DSGVO-konforme Blockchains sind kein Widerspruch, sondern das Ergebnis eines durchdachten Designs, einer klaren Governance und einer präzisen Beweisdisziplin. Wer personenbezogene Inhalte strikt off-chain hält, on-chain nur verifizierende Marker nutzt, selektive Offenlegung ermöglicht und Verantwortlichkeiten klar regelt, kann die klassischen Konflikte aus Datenminimierung, Löschung und Internationalität auflösen.

eIDAS 2 schlägt dabei die Brücke zur gerichtsfesten Beweisführung. Ein sauberer Mix aus qualifizierten Zeitstempeln, Siegeln und elektronischen Ledgers schafft Nachweise, die fachlich tragfähig und rechtlich anschlussfähig sind.

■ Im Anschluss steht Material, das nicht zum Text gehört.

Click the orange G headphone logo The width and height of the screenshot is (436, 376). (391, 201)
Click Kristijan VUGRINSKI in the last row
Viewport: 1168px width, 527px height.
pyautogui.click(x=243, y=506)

Entscheidend bleibt der Nachweis im Detail – Korpus, Schlüssel, Protokolle, Policies und Verträge – nicht die bloße Schlagwort-Kompatibilität.

Häufig gestellte Fragen

Warum scheinen DSGVO und Blockchain im Widerspruch zu stehen?
Die DSGVO fordert Datenminimierung, Zweckbindung und Löschbarkeit, während Blockchains auf Unveränderlichkeit und Replikation basieren. Dieser scheinbare Widerspruch kann jedoch durch eine durchdachte Architektur und Governance überbrückt werden.
Wie können personenbezogene Daten DSGVO-konform in Blockchain-Projekten verarbeitet werden?
Personenbezogene Daten sollten grundsätzlich nicht als Klartext on-chain gespeichert werden. Stattdessen gehören sie in kontrollierte Off-Chain-Speicher, während on-chain nur minimale Anker wie Hashes oder Referenzen verbleiben.
Was bedeutet der 'Off-Chain-First'-Ansatz?
Der 'Off-Chain-First'-Ansatz bedeutet, dass personenbezogene Daten primär außerhalb der Blockchain in steuerbaren Systemen (wie Datenbanken) verarbeitet werden. Auf der Blockchain werden lediglich verifizierende Marker wie kryptografische Hashes gehalten, die keinen direkten Personenbezug haben.
Wie werden Betroffenenrechte wie Löschung in Blockchain-Kontexten umgesetzt?
Für die Löschung werden personenbezogene Inhalte idealerweise gar nicht erst auf die Kette geschrieben. Bei Off-Chain-Beständen sind Löschroutinen zu definieren, und on-chain kann eine Referenz unbrauchbar gemacht werden, wenn der Off-Chain-Datensatz nicht mehr existiert oder der Entschlüsselungsschlüssel vernichtet wurde.
Welche Rolle spielt eIDAS 2 für die DSGVO-Konformität von Blockchains?
eIDAS 2 verleiht qualifizierten elektronischen Ledgern eine gesetzliche Vermutung für deren Integrität und Chronologie. Dies erhöht die Beweiskraft gut gestalteter Ketten und kann als doppelte Beweiskaskade mit Trust-Services kombiniert werden, ersetzt aber nicht die DSGVO-Pflichten.